GANGSTERISM AND THE VAAD???

October 30th, 2006

The following story appeared in the Oct. 27 issue of the Jewish Week, a New York City newspaper.

Kosher Hardball In Five Towns
Stewart Ain – Staff Writer
An owner of a major kosher supermarket in the Five Towns says he has been given an ultimatum by the organization that provides him with kosher supervision: either sell his business by Feb. 1 or it will withdraw its kosher supervisors.

Mark Bollander, a partner of Gourmet Glatt Kosher Meat Market in Cedarhurst, told The Jewish Week that the threat was made by the Vaad Hakashrus of the Five Towns and Rockaway, which has virtually dominated supervision of kosher establishments in the Five Towns for about 30 years.
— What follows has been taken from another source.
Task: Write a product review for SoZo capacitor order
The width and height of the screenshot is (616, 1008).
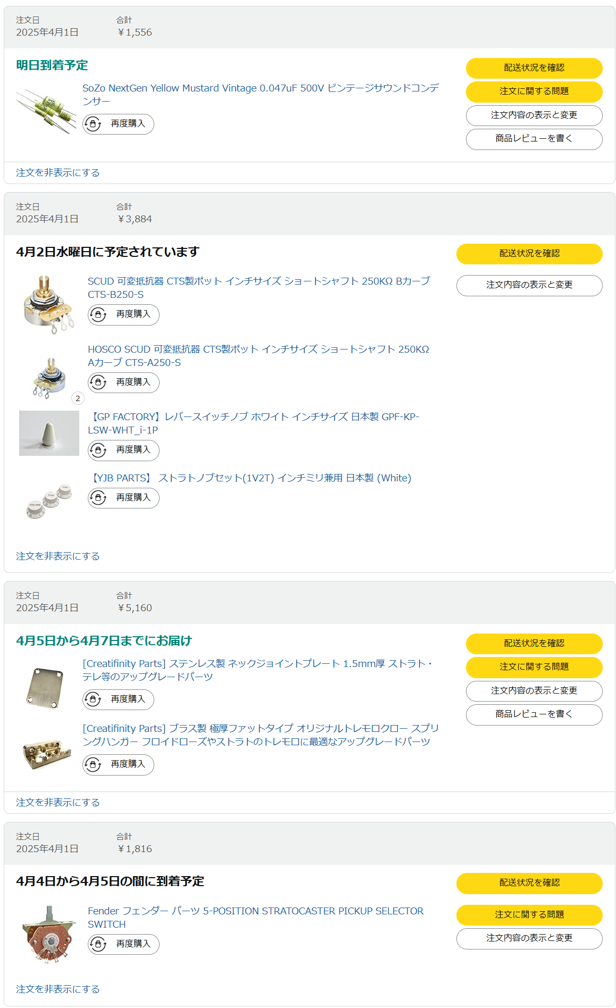Action: [534, 139]
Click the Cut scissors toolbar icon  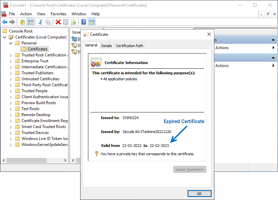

“The Vaad told me that you have to get out of Dodge by Feb. 1 or we are pulling your supervision,” he said. “This was not over any kashrut issues, it is strictly a matter of personality.”

Bollander declined to discuss the matter further and Rabbi Yosef Eisen, the Vaad Hakashrus administrator, declined comment.

“The Vaad has no comment at his time,” said a man who answered the phone at the Vaad office.

Bollander made the disclosure after members of the community said that at least one local rabbi told his congregants not to patronize Gourmet Glatt, which recently expanded its store at 137 Spruce St.

“We have heard” of those statements, said Alexander Novak, Gourmet Glatt’s lawyer. “This is somebody [Gourmet Glatt] who has been here 25 years and is trying to be a model in the kosher industry, and it is disturbing and hurtful.”

Several area rabbis were contacted for this article and all declined comment. Virtually every rabbi of an Orthodox synagogue in the area is a member of the Vaad.

“I don’t want to comment on it,” said Rabbi David Weinberger, spiritual leader of Congregation Shaaray Tefila in Lawrence. “All the rabbis will have one statement” in the next few days.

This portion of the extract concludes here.